==== Provided data ====

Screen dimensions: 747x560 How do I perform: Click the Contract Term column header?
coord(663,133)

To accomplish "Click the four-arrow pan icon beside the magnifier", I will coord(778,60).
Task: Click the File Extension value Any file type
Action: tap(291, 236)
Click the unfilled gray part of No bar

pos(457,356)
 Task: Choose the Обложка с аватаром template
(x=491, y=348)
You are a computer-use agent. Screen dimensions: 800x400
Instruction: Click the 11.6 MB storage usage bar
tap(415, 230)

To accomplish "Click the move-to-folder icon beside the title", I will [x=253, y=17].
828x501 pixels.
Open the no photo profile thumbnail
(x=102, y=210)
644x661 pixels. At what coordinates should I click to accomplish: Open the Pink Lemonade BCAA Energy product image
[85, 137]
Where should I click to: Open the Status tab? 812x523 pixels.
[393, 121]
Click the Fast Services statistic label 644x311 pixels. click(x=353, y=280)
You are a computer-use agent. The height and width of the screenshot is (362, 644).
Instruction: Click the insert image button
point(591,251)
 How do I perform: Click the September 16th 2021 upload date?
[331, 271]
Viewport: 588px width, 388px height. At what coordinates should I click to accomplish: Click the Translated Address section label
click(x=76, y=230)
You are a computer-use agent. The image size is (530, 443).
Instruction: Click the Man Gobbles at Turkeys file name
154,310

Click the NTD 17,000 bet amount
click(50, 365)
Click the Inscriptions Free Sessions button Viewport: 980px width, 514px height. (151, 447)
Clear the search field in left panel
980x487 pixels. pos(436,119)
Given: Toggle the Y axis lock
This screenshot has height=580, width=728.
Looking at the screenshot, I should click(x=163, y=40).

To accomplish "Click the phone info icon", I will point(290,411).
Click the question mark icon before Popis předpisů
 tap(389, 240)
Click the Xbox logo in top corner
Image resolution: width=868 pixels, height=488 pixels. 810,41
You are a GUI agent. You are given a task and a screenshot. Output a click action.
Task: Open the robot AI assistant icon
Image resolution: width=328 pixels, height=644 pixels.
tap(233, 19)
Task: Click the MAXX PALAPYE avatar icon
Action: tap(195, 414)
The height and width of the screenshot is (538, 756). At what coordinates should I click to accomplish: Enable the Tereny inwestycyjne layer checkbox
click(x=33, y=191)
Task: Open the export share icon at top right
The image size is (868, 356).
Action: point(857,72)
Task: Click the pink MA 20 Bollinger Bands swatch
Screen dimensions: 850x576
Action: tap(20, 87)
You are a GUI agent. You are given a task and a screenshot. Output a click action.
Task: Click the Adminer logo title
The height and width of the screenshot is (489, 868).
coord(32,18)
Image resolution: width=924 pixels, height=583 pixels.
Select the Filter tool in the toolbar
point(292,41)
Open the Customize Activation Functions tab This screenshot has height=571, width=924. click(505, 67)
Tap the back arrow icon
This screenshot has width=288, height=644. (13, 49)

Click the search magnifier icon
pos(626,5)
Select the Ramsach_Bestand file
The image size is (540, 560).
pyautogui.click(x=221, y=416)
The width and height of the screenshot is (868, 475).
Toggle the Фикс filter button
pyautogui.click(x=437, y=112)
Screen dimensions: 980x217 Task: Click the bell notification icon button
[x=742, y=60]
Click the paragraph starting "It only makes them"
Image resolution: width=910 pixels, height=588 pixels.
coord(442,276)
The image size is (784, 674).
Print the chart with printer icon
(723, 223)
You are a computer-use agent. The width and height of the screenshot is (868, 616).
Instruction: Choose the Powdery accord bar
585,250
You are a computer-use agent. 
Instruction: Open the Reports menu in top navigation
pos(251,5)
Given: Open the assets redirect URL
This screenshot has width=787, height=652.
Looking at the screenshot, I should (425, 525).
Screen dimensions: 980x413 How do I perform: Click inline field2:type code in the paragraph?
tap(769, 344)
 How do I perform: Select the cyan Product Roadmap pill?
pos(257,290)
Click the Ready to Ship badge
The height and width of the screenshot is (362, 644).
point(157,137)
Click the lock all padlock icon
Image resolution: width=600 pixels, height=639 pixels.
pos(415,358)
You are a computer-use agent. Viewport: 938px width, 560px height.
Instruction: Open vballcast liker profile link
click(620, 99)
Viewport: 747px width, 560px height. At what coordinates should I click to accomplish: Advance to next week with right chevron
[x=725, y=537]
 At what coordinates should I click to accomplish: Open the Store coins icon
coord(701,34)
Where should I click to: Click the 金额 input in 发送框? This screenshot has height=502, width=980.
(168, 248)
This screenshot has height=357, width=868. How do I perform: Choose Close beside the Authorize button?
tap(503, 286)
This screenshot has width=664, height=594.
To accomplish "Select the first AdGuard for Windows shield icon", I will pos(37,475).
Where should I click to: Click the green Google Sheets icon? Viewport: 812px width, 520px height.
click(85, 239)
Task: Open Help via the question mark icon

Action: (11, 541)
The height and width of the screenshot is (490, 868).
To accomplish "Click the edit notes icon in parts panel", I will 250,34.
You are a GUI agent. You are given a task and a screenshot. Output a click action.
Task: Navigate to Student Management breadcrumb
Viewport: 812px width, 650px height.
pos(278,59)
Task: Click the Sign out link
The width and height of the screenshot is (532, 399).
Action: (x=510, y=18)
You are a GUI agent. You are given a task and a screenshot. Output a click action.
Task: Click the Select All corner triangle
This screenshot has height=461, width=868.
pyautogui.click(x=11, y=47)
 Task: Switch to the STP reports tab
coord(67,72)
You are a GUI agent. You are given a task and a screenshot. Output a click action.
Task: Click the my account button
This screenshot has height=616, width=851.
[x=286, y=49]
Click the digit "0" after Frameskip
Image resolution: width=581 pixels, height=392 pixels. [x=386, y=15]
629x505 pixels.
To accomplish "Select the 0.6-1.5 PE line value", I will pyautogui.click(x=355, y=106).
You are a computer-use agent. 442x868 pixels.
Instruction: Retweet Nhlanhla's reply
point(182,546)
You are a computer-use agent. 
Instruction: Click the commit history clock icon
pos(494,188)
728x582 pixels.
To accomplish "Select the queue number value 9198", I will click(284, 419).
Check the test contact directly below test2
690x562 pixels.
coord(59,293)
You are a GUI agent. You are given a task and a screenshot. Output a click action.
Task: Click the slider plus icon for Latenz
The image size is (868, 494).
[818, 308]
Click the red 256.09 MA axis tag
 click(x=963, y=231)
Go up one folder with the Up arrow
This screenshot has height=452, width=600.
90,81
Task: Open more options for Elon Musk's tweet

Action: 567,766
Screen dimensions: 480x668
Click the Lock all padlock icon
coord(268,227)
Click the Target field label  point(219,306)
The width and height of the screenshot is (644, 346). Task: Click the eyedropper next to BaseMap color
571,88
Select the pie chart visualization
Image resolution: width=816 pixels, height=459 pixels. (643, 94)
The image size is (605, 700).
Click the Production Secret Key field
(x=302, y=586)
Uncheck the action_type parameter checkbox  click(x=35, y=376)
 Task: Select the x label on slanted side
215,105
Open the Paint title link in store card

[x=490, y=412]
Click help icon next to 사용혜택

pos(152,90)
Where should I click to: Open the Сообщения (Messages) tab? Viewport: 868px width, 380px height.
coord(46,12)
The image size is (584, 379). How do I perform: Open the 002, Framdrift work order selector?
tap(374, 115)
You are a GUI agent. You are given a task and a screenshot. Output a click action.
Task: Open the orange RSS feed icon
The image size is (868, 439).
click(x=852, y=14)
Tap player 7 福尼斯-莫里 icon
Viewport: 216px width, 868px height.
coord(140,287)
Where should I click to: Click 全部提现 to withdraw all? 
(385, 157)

====

_What needs to be done_
Produce the entries again, character for character.

_Answer box_
Screen dimensions: 747x560 How do I perform: Click the Contract Term column header?
coord(663,133)

To accomplish "Click the four-arrow pan icon beside the magnifier", I will coord(778,60).
Task: Click the File Extension value Any file type
Action: tap(291, 236)
Click the unfilled gray part of No bar

pos(457,356)
 Task: Choose the Обложка с аватаром template
(x=491, y=348)
You are a computer-use agent. Screen dimensions: 800x400
Instruction: Click the 11.6 MB storage usage bar
tap(415, 230)

To accomplish "Click the move-to-folder icon beside the title", I will [x=253, y=17].
828x501 pixels.
Open the no photo profile thumbnail
(x=102, y=210)
644x661 pixels. At what coordinates should I click to accomplish: Open the Pink Lemonade BCAA Energy product image
[85, 137]
Where should I click to: Open the Status tab? 812x523 pixels.
[393, 121]
Click the Fast Services statistic label 644x311 pixels. click(x=353, y=280)
You are a computer-use agent. The height and width of the screenshot is (362, 644).
Instruction: Click the insert image button
point(591,251)
 How do I perform: Click the September 16th 2021 upload date?
[331, 271]
Viewport: 588px width, 388px height. At what coordinates should I click to accomplish: Click the Translated Address section label
click(x=76, y=230)
You are a computer-use agent. The image size is (530, 443).
Instruction: Click the Man Gobbles at Turkeys file name
154,310

Click the NTD 17,000 bet amount
click(50, 365)
Click the Inscriptions Free Sessions button Viewport: 980px width, 514px height. (151, 447)
Clear the search field in left panel
980x487 pixels. pos(436,119)
Given: Toggle the Y axis lock
This screenshot has height=580, width=728.
Looking at the screenshot, I should click(x=163, y=40).

To accomplish "Click the phone info icon", I will point(290,411).
Click the question mark icon before Popis předpisů
 tap(389, 240)
Click the Xbox logo in top corner
Image resolution: width=868 pixels, height=488 pixels. 810,41
You are a GUI agent. You are given a task and a screenshot. Output a click action.
Task: Open the robot AI assistant icon
Image resolution: width=328 pixels, height=644 pixels.
tap(233, 19)
Task: Click the MAXX PALAPYE avatar icon
Action: tap(195, 414)
The height and width of the screenshot is (538, 756). At what coordinates should I click to accomplish: Enable the Tereny inwestycyjne layer checkbox
click(x=33, y=191)
Task: Open the export share icon at top right
The image size is (868, 356).
Action: point(857,72)
Task: Click the pink MA 20 Bollinger Bands swatch
Screen dimensions: 850x576
Action: tap(20, 87)
You are a GUI agent. You are given a task and a screenshot. Output a click action.
Task: Click the Adminer logo title
The height and width of the screenshot is (489, 868).
coord(32,18)
Image resolution: width=924 pixels, height=583 pixels.
Select the Filter tool in the toolbar
point(292,41)
Open the Customize Activation Functions tab This screenshot has height=571, width=924. click(505, 67)
Tap the back arrow icon
This screenshot has width=288, height=644. (13, 49)

Click the search magnifier icon
pos(626,5)
Select the Ramsach_Bestand file
The image size is (540, 560).
pyautogui.click(x=221, y=416)
The width and height of the screenshot is (868, 475).
Toggle the Фикс filter button
pyautogui.click(x=437, y=112)
Screen dimensions: 980x217 Task: Click the bell notification icon button
[x=742, y=60]
Click the paragraph starting "It only makes them"
Image resolution: width=910 pixels, height=588 pixels.
coord(442,276)
The image size is (784, 674).
Print the chart with printer icon
(723, 223)
You are a computer-use agent. The width and height of the screenshot is (868, 616).
Instruction: Choose the Powdery accord bar
585,250
You are a computer-use agent. 
Instruction: Open the Reports menu in top navigation
pos(251,5)
Given: Open the assets redirect URL
This screenshot has width=787, height=652.
Looking at the screenshot, I should (425, 525).
Screen dimensions: 980x413 How do I perform: Click inline field2:type code in the paragraph?
tap(769, 344)
 How do I perform: Select the cyan Product Roadmap pill?
pos(257,290)
Click the Ready to Ship badge
The height and width of the screenshot is (362, 644).
point(157,137)
Click the lock all padlock icon
Image resolution: width=600 pixels, height=639 pixels.
pos(415,358)
You are a computer-use agent. Viewport: 938px width, 560px height.
Instruction: Open vballcast liker profile link
click(620, 99)
Viewport: 747px width, 560px height. At what coordinates should I click to accomplish: Advance to next week with right chevron
[x=725, y=537]
 At what coordinates should I click to accomplish: Open the Store coins icon
coord(701,34)
Where should I click to: Click the 金额 input in 发送框? This screenshot has height=502, width=980.
(168, 248)
This screenshot has height=357, width=868. How do I perform: Choose Close beside the Authorize button?
tap(503, 286)
This screenshot has width=664, height=594.
To accomplish "Select the first AdGuard for Windows shield icon", I will pos(37,475).
Where should I click to: Click the green Google Sheets icon? Viewport: 812px width, 520px height.
click(85, 239)
Task: Open Help via the question mark icon

Action: (11, 541)
The height and width of the screenshot is (490, 868).
To accomplish "Click the edit notes icon in parts panel", I will 250,34.
You are a GUI agent. You are given a task and a screenshot. Output a click action.
Task: Navigate to Student Management breadcrumb
Viewport: 812px width, 650px height.
pos(278,59)
Task: Click the Sign out link
The width and height of the screenshot is (532, 399).
Action: (x=510, y=18)
You are a GUI agent. You are given a task and a screenshot. Output a click action.
Task: Click the Select All corner triangle
This screenshot has height=461, width=868.
pyautogui.click(x=11, y=47)
 Task: Switch to the STP reports tab
coord(67,72)
You are a GUI agent. You are given a task and a screenshot. Output a click action.
Task: Click the my account button
This screenshot has height=616, width=851.
[x=286, y=49]
Click the digit "0" after Frameskip
Image resolution: width=581 pixels, height=392 pixels. [x=386, y=15]
629x505 pixels.
To accomplish "Select the 0.6-1.5 PE line value", I will pyautogui.click(x=355, y=106).
You are a computer-use agent. 442x868 pixels.
Instruction: Retweet Nhlanhla's reply
point(182,546)
You are a computer-use agent. 
Instruction: Click the commit history clock icon
pos(494,188)
728x582 pixels.
To accomplish "Select the queue number value 9198", I will click(284, 419).
Check the test contact directly below test2
690x562 pixels.
coord(59,293)
You are a GUI agent. You are given a task and a screenshot. Output a click action.
Task: Click the slider plus icon for Latenz
The image size is (868, 494).
[818, 308]
Click the red 256.09 MA axis tag
 click(x=963, y=231)
Go up one folder with the Up arrow
This screenshot has height=452, width=600.
90,81
Task: Open more options for Elon Musk's tweet

Action: 567,766
Screen dimensions: 480x668
Click the Lock all padlock icon
coord(268,227)
Click the Target field label  point(219,306)
The width and height of the screenshot is (644, 346). Task: Click the eyedropper next to BaseMap color
571,88
Select the pie chart visualization
Image resolution: width=816 pixels, height=459 pixels. (643, 94)
The image size is (605, 700).
Click the Production Secret Key field
(x=302, y=586)
Uncheck the action_type parameter checkbox  click(x=35, y=376)
 Task: Select the x label on slanted side
215,105
Open the Paint title link in store card

[x=490, y=412]
Click help icon next to 사용혜택

pos(152,90)
Where should I click to: Open the Сообщения (Messages) tab? Viewport: 868px width, 380px height.
coord(46,12)
The image size is (584, 379). How do I perform: Open the 002, Framdrift work order selector?
tap(374, 115)
You are a GUI agent. You are given a task and a screenshot. Output a click action.
Task: Open the orange RSS feed icon
The image size is (868, 439).
click(x=852, y=14)
Tap player 7 福尼斯-莫里 icon
Viewport: 216px width, 868px height.
coord(140,287)
Where should I click to: Click 全部提现 to withdraw all? 
(385, 157)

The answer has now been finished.